The phrase was used in both American and British newspapers as early as 1841. Elbridge Gerry Paige, a New York City journalist used the phrase in one of his humorous Short Patent Sermons: "[Those people] who would rather ride to hell in a hand-cart than walk to heaven supported by the staff of industry". On the other side of the Atlantic, Irish politician and publisher Feargus O'Connor warned workers in his newspaper Northern Star: "Sanctified hypocrites will tell you not, and that, do what you will, you are all to go to hell in a handbasket, thereby, in fact, making you mere passive creatures in this world– passive to their will..."
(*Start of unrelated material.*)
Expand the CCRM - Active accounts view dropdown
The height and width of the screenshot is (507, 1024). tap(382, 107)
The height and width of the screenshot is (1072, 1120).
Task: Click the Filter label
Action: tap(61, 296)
In 1862, the journal Weekly Pacquet of Advice from Rome: or, The History of Popery stated: "...that noise of a Popish Plot was nothing in the world but an intrigue of the Whigs to destroy the Kings best Friends, and the Devil fetch me to Hell in a Hand basket, if I might have my will, there should not be one Fanatical Dog left alive in the three Kingdoms."

I. Winslow Ayer's 1865 polemic alleges, "Judge Morris of the Circuit Court of Illinois at an August meeting of Order of the Sons of Liberty said: "Thousands of our best men were prisoners in Camp Douglas, and if once at liberty would 'send abolitionists to hell in a hand basket.

== In popular culture ==
Various versions of the phrase have appeared in the title of several published works and other media:
- To Hell in a Handbag is the title of a 2016 comic play by Helen Norton and Jonathan White.
- To Hell in a Handbasket is the name of humorist H. Allen Smith's 1962 autobiography.
- Hell in a Handbasket was the title of a 1988 Star Trek comic book.
- Hell in a Handbasket is the title of a 2006 book (ISBN 1585424587) by American cartoonist Tom Tomorrow, who authors the cartoon strip This Modern World.
- "Hell in a handbasket" was the name of an undescribed con requiring a trained cat referenced in the 2004 film, Ocean's Twelve.
- "Hell in a Bucket" is a song off of the Grateful Dead's 1987 album In the Dark.
- Hell in a Handbasket is a song from Voltaire's Ooky Spooky album.
- Hell in a Handbasket is the title of a 2011 Meat Loaf album.
- The phrase appears as part of the lyrics to country singer Doug Seegers 2014 song Going Down to the River.
- To Hell in a Handcart (2001) is a dystopian novel by English journalist Richard Littlejohn.
- In the American television sitcom Friends (1994-2004), Helena Handbasket is the drag name of Charles Bing, the gay father of main character Chandler Bing.